Pour raisons esthétiques et économiques, les bâtiments tertiaires vitrés se sont largement imposés depuis la fin du siècle dernier, à l’image du quartier d’affaires de la Défense, à l’ouest de Paris. Mais s’ils apportent luminosité dans les vastes espaces de travail, ils sont de moins en moins adaptés aux fortes chaleurs.
L’entreprise de Romain, 38 ans, est installée depuis deux ans dans un immeuble de coworking de la Défense, rénové à la fin des années 2010. « C’était tout neuf mais il a très vite fait trop chaud, ils doivent mettre la clim à fond », explique-t-il. « On crève de chaud, il y a des baies vitrées à tous les étages », peste Adrien, 49 ans, qui travaille dans le même immeuble. Sous les fortes températures de la mi-août « une collègue a craqué, elle a dit que son téléphone portable s’était éteint à cause de la chaleur », explique-t-il.
« Pas suffisant »
Le sujet de « l’adaptation au réchauffement climatique est encore émergent » dans l’immobilier de bureaux, affirme à l’AFP Juliette Lefébure, directrice générale de l’Observatoire de l’immobilier durable (OID), une association de professionnels de l’immobilier engagée dans la transition écologique du secteur. « Aujourd’hui ce sont plutôt les enjeux de décarbonation (réduction de la consommation d’énergie carbonée, NDLR) qui sont au cœur des projets de rénovation de bâtiments, et non l’adaptation », complète Gaëlle Peschoux, chargée de projet au sein de l’OID.
Les dernières réglementations entrées en vigueur, au niveau français et européen, ont contraint un certain nombre d’acteurs à se pencher sur la question des risques liés au changement climatique, dont les canicules, les inondations, etc. Cette prise en compte dépend cependant « de la taille de la société, de son portefeuille et de ses moyens, il y a une vraie inégalité face au dérèglement climatique », selon Thierry Laquitaine, directeur de l’investissement socialement responsable du gestionnaire de fonds immobiliers AEW.
L’Institut de l’économie pour le climat (I4CE) a évalué les besoins annuels d’investissements en France pour adapter les bâtiments, y compris les logements, aux vagues de chaleur à entre « 1 à 2,5 milliards d’euros pour la construction neuve et 4,8 milliards pour la rénovation », en plus des investissements pour atteindre les objectifs de neutralité carbone. Et malheureusement il existe encore « beaucoup d’actifs qui sortent de terre sans tenir compte du contexte local ou de long terme » de réchauffement, déplore Juliette Lefébure.
Elle cite des orientations par rapport au soleil mal pensées, des couleurs sombres inadaptées ou encore un choix de matériaux qui n’empêchent pas assez la transmission de la température entre extérieur et intérieur. « Les bâtiments sont notoirement beaucoup mieux isolés qu’avant », assure Maxime Michaux, directeur de l’ingénierie du conseiller en immobilier JLL, grâce à des matériaux plus performants.
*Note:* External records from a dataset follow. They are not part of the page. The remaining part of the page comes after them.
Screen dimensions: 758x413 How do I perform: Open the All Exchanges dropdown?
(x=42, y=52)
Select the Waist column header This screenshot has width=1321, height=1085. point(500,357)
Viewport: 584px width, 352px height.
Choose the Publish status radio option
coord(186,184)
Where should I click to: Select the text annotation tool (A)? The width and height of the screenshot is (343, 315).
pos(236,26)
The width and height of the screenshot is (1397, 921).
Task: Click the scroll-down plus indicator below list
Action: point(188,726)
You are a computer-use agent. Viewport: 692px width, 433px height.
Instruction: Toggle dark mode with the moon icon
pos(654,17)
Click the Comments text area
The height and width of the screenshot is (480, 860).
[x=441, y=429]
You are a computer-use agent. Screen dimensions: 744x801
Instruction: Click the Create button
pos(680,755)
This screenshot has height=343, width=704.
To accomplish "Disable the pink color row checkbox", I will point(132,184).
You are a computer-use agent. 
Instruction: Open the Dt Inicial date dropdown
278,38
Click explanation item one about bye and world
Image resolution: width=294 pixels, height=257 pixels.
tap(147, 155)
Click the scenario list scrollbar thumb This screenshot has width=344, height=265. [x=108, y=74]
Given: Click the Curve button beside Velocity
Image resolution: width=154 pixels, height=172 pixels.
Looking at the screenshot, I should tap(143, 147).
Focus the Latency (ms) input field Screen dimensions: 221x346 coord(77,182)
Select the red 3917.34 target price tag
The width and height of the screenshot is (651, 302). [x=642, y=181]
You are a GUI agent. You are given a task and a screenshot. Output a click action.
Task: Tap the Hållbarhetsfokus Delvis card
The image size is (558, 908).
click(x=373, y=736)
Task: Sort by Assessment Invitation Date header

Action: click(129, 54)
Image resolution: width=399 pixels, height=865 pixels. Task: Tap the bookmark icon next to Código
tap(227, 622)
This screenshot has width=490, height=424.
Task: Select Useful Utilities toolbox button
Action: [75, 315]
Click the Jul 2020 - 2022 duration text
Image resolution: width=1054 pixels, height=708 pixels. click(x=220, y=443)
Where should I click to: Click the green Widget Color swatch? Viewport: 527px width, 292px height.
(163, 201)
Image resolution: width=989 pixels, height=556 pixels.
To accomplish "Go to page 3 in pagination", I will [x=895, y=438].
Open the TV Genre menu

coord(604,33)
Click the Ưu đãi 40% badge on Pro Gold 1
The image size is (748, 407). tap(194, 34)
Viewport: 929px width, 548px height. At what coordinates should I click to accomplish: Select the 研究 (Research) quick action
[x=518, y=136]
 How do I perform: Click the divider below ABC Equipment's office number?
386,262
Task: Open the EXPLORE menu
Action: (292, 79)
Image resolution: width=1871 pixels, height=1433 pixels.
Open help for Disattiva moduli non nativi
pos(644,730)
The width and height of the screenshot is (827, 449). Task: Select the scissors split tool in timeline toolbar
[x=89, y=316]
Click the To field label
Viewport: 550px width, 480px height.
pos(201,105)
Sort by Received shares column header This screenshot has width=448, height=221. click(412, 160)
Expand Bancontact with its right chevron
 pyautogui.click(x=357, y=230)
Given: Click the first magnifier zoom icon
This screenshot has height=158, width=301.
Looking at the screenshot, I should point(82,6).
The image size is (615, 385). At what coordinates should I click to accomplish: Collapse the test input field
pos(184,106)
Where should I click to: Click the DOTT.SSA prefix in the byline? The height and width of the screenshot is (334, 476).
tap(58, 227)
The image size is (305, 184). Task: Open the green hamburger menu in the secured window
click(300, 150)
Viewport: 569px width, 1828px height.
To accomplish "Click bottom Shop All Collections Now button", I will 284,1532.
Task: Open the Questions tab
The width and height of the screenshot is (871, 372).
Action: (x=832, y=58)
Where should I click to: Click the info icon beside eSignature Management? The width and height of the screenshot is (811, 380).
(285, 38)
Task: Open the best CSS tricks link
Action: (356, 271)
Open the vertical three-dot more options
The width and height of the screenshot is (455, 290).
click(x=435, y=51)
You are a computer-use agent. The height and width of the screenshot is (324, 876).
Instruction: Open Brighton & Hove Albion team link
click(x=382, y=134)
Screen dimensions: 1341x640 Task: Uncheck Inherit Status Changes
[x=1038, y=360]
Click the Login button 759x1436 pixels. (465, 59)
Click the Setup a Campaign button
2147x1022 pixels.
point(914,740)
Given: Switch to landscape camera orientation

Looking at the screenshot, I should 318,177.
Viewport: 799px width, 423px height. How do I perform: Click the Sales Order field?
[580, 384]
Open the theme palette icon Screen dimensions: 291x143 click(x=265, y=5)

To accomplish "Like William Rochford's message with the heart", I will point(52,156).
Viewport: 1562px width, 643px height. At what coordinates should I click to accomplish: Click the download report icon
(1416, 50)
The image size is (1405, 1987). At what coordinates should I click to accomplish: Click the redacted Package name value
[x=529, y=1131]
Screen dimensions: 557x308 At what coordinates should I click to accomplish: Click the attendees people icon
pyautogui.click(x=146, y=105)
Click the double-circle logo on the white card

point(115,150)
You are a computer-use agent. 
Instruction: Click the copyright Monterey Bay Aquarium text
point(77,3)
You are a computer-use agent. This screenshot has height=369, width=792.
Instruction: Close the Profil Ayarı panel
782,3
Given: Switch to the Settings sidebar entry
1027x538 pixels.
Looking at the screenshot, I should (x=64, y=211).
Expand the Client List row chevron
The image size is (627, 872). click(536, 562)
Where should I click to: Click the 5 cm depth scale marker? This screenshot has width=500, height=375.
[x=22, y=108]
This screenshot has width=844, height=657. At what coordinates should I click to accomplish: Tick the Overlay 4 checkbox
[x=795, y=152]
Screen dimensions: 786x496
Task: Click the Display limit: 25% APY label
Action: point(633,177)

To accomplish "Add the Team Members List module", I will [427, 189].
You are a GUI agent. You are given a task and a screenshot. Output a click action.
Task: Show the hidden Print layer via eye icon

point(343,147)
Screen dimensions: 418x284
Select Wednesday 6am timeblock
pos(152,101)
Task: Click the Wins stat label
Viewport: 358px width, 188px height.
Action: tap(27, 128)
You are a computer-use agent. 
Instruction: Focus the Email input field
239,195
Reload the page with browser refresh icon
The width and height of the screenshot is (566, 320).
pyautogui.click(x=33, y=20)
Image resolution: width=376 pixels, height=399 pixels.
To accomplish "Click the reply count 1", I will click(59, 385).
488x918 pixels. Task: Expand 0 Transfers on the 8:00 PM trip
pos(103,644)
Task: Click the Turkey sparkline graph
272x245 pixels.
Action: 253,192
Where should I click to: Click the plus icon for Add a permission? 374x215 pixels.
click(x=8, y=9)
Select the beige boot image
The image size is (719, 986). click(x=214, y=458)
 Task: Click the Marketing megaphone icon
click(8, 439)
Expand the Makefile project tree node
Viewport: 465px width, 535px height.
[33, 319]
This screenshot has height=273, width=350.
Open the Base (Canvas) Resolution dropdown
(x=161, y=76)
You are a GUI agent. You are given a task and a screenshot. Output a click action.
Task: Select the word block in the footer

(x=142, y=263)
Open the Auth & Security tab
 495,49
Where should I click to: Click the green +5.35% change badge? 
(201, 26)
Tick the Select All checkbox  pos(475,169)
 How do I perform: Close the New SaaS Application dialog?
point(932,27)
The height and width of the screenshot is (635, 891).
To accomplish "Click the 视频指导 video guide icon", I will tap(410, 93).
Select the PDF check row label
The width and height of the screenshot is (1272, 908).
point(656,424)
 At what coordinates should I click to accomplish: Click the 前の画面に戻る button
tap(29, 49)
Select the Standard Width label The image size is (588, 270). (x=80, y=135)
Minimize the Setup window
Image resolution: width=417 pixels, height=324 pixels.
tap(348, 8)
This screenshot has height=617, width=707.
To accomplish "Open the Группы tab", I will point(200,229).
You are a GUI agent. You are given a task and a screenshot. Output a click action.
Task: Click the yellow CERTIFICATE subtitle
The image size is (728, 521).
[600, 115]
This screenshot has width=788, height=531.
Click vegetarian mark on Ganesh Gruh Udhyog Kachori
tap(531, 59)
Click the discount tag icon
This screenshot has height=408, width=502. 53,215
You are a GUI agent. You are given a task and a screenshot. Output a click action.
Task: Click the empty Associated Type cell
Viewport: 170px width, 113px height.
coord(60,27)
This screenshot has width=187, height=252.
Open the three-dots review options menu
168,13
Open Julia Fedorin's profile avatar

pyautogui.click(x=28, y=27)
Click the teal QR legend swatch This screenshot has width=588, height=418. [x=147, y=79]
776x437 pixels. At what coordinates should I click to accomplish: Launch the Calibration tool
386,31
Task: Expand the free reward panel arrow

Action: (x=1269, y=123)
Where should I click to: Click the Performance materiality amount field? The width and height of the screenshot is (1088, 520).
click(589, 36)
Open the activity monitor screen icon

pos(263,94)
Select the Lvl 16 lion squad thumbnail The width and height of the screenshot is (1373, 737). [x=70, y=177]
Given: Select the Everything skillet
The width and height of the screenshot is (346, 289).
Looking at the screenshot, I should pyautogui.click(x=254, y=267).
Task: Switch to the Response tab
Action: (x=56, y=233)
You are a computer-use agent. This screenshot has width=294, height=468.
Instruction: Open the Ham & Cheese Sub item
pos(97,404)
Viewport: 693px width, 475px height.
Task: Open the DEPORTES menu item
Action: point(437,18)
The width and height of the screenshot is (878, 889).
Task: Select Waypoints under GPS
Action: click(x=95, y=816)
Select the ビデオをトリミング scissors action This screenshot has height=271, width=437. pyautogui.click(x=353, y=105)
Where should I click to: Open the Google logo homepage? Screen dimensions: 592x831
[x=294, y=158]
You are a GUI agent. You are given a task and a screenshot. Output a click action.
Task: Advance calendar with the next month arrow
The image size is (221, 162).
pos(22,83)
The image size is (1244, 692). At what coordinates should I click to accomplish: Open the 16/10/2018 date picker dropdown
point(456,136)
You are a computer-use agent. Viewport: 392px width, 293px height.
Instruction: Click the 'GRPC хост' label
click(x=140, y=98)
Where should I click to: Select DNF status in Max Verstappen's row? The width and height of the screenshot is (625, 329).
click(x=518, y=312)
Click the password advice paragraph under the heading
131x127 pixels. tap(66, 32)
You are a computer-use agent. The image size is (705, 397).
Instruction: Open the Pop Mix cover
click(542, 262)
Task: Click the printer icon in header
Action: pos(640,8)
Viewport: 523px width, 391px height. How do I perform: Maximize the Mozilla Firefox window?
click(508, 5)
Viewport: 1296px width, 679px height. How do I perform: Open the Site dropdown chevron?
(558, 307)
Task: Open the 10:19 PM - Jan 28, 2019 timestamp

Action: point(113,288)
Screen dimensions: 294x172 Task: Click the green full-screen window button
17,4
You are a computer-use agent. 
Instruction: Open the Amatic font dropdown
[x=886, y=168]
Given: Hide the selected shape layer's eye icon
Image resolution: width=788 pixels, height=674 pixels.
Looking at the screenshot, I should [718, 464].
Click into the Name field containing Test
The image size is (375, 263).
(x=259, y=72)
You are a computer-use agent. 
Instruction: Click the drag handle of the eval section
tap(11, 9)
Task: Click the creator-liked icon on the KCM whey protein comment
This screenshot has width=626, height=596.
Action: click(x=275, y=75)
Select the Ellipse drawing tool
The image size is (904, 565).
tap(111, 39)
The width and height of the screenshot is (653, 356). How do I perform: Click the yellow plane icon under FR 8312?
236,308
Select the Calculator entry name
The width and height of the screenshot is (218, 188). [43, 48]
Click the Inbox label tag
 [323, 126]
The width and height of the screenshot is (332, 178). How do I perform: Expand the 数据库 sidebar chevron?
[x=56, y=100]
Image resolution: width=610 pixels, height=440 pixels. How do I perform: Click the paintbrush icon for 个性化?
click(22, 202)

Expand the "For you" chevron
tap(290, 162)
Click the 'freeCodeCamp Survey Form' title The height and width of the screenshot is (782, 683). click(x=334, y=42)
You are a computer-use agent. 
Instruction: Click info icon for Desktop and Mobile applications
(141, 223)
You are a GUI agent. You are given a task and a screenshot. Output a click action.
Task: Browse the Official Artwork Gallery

Mais même la réglementation environnementale pour la construction neuve entrée en vigueur en 2022 (RE2020) « n’est pas suffisante », selon la directrice générale de l’OID.
Outre le recours déraisonné à la climatisation pour rafraîchir des bâtiments mal conçus, le problème « est surtout la mise en danger des personnes », prévient Pascal Lenormand, pour qui « les situations les plus dramatiques sont celles des hôpitaux ».